> **What is expected**: Reproduce each of the following lines verbatim, including every coordinate and dimension.

● ● ● ● ● ● ●

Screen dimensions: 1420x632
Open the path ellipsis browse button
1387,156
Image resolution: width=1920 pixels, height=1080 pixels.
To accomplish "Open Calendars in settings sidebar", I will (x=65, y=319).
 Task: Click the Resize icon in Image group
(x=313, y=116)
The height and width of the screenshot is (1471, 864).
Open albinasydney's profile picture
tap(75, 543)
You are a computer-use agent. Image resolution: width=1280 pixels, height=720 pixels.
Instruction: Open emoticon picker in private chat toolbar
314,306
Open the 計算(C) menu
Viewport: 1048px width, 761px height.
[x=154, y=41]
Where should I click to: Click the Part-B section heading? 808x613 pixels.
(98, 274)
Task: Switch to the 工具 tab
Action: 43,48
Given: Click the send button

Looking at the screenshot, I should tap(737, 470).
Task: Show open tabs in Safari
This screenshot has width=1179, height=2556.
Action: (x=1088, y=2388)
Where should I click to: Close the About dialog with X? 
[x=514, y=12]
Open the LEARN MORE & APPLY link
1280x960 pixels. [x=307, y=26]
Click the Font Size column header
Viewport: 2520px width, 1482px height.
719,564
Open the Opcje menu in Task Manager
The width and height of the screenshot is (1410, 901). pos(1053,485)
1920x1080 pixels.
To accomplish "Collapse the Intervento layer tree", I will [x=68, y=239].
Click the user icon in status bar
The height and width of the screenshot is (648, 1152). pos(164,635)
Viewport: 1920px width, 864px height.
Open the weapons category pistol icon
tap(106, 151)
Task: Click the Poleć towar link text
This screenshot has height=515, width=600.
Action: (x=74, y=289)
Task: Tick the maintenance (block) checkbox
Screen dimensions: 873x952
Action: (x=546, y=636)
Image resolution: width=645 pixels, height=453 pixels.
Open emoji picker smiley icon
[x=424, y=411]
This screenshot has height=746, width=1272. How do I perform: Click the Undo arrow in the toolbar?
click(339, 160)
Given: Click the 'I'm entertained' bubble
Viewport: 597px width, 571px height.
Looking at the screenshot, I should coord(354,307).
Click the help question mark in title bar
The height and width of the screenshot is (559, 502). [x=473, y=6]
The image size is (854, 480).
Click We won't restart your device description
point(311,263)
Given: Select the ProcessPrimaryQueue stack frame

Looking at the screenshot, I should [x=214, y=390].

● ● ● ● ● ● ●

> **Full solution**:
Screen dimensions: 1420x632
Open the path ellipsis browse button
1387,156
Image resolution: width=1920 pixels, height=1080 pixels.
To accomplish "Open Calendars in settings sidebar", I will (x=65, y=319).
 Task: Click the Resize icon in Image group
(x=313, y=116)
The height and width of the screenshot is (1471, 864).
Open albinasydney's profile picture
tap(75, 543)
You are a computer-use agent. Image resolution: width=1280 pixels, height=720 pixels.
Instruction: Open emoticon picker in private chat toolbar
314,306
Open the 計算(C) menu
Viewport: 1048px width, 761px height.
[x=154, y=41]
Where should I click to: Click the Part-B section heading? 808x613 pixels.
(98, 274)
Task: Switch to the 工具 tab
Action: 43,48
Given: Click the send button

Looking at the screenshot, I should tap(737, 470).
Task: Show open tabs in Safari
This screenshot has width=1179, height=2556.
Action: (x=1088, y=2388)
Where should I click to: Close the About dialog with X? 
[x=514, y=12]
Open the LEARN MORE & APPLY link
1280x960 pixels. [x=307, y=26]
Click the Font Size column header
Viewport: 2520px width, 1482px height.
719,564
Open the Opcje menu in Task Manager
The width and height of the screenshot is (1410, 901). pos(1053,485)
1920x1080 pixels.
To accomplish "Collapse the Intervento layer tree", I will [x=68, y=239].
Click the user icon in status bar
The height and width of the screenshot is (648, 1152). pos(164,635)
Viewport: 1920px width, 864px height.
Open the weapons category pistol icon
tap(106, 151)
Task: Click the Poleć towar link text
This screenshot has height=515, width=600.
Action: (x=74, y=289)
Task: Tick the maintenance (block) checkbox
Screen dimensions: 873x952
Action: (x=546, y=636)
Image resolution: width=645 pixels, height=453 pixels.
Open emoji picker smiley icon
[x=424, y=411]
This screenshot has height=746, width=1272. How do I perform: Click the Undo arrow in the toolbar?
click(339, 160)
Given: Click the 'I'm entertained' bubble
Viewport: 597px width, 571px height.
Looking at the screenshot, I should coord(354,307).
Click the help question mark in title bar
The height and width of the screenshot is (559, 502). [x=473, y=6]
The image size is (854, 480).
Click We won't restart your device description
point(311,263)
Given: Select the ProcessPrimaryQueue stack frame

Looking at the screenshot, I should [x=214, y=390].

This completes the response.